Otoritas Jasa Keuangan (OJK) menargetkan aturan urun dana pembelian saham alias Equity Crowdfunding bisa terbit paling lambat Januari 2019. Saat ini, draf beleid berupa Peraturan OJK (POJK) tersebut masih diproses di Kementerian Hukum dan Hak Asasi Manusia (Kemenkumham).
Kepala Bagian Pengaturan Emiten Perusahaan Publik dan Pasar Modal Syariah OJK Darmawan mengatakan meski tak sama persis namun model equity crowdfunding syariah punya kemiripan dengan penawaran umum saham perdana (Initial Public Offering/IPO). Bedanya, perusahaan yang melakukan equity crowdfunding tak tercatat di Bursa Efek Indonesia (BEI). Namun pada intinya, skema ini memungkinkan perusahaan kecil termasuk startup dan para pelaku Usaha Kecil Menengah (UKM) bisa memperoleh dana segar.
Artinya, perusahaan rintisan dan para pelaku Usaha Kecil Menengah (UKM) bisa menghimpun dana tanpa harus melalui IPO.

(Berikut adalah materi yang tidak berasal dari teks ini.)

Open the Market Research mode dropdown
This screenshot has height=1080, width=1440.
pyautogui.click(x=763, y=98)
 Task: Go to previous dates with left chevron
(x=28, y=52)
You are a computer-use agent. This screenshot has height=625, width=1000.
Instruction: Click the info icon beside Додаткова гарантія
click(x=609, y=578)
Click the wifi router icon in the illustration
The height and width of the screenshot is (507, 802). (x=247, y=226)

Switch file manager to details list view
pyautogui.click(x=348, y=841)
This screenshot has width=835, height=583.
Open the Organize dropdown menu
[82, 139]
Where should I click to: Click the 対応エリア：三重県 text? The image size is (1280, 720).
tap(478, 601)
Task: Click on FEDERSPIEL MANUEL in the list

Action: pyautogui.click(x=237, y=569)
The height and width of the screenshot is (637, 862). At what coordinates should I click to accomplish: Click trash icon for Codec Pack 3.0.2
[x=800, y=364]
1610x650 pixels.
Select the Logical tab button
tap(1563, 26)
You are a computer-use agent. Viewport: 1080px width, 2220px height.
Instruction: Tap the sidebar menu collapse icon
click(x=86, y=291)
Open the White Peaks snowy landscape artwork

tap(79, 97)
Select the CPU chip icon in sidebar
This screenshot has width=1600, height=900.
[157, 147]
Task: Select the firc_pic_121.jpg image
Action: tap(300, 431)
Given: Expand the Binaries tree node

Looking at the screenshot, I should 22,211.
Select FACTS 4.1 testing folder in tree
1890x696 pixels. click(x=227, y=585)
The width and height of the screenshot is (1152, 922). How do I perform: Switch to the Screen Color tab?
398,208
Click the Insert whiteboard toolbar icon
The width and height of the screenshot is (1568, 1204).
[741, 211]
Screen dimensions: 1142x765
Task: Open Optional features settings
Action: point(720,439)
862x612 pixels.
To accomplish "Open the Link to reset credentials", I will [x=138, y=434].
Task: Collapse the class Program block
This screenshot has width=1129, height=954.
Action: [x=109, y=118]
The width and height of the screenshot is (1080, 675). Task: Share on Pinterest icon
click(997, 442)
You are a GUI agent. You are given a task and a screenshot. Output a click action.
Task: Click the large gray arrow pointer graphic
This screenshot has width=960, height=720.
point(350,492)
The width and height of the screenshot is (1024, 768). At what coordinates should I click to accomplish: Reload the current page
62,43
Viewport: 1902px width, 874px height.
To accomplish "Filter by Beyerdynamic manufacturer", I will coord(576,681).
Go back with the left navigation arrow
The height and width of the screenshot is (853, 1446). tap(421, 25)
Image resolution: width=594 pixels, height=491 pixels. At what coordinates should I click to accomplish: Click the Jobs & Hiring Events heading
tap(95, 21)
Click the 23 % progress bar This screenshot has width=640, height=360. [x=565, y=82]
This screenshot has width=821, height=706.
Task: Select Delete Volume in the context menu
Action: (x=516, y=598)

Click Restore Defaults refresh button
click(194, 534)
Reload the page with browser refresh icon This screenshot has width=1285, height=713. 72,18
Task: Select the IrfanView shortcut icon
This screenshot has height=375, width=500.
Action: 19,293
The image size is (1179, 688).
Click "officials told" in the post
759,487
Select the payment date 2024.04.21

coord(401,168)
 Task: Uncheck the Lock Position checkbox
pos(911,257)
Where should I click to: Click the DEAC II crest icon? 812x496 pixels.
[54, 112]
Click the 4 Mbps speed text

Crowdfunding Indonesia ini memiliki potensi yang cukup baik. Sebab saat ini tren tersebut tengah marak. Namun, Darmawan tak menampik bahwa equity crowdfunding juga memiliki risiko.
Beberapa risiko yang mungkin timbul di antaranya seperti saham tak liquid, tidak adanya pembagian dividen dan kegagalan operasional penyelenggara. Selain itu ada potensi kualitas informasi yang disampaikan perusahaan juga tidak memadai sebab tak ada kewajiban untuk melalukan keterbukaan informasi seperti perusahaan tercatat di BEI.
Kelebihan investasi di Equity Crowdfunding
Sebut saja Gojek dengan valuasinya yang melebihi Garuda Indonesia, lalu terdapat Tokopedia, Traveloka, Bukalapak yang merupakan daftar perusahaan Unicorn di Indonesia. Perusahaan-perusahaan tersebut adalah bukti bahwa sebenarnya Indonesia juga mampu mencetak inovasi-inovasi kreatif dan out of the box. Bahkan valuasi startup yang disebutkan di atas merupakan yang terbesar di asia tenggara dan mampu mengalahkan startup lainnya. Ini juga membuktikan bahwa SDM Indonesia tidak kalah bersaing dalam skala Internasional.
Meninjau kembali dari sumber yang dilansir kompas.com, founder Gojek yaitu Nadiem Makarim memulai usahanya dengan modal awal Rp 5 milyar dan saat ini bervaluasi Rp 142 triliun. Angka tersebut menunjukkan imbal hasil berdasarkan kenaikan valuasi sebesar 2,839,900% dalam waktu 10 tahun yang dimulai di tahun 2010 sampai saat ini.
Dibandingkan dengan deposito, obligasi, reksadana, saham, properti, jika dirata-rata dengan asumsi pasar sedang kondusif, jenis investasi modal kecil terpercaya tersebut sangat sulit untuk melampui angka 17–24% per tahun, terlebih lagi deposito yang tergolong kecil nilai keuntungannya.
Dari penjelasan di atas dapat disimpulkan kelebihan berinvestasi di Equity crowdfunding syariah Indonesia dapat berkesempatan menjadi bagian dari perusahaan inovatif lainnya dengan profit yang sangat besar dalam jangka waktu yang terbilang cukup singkat.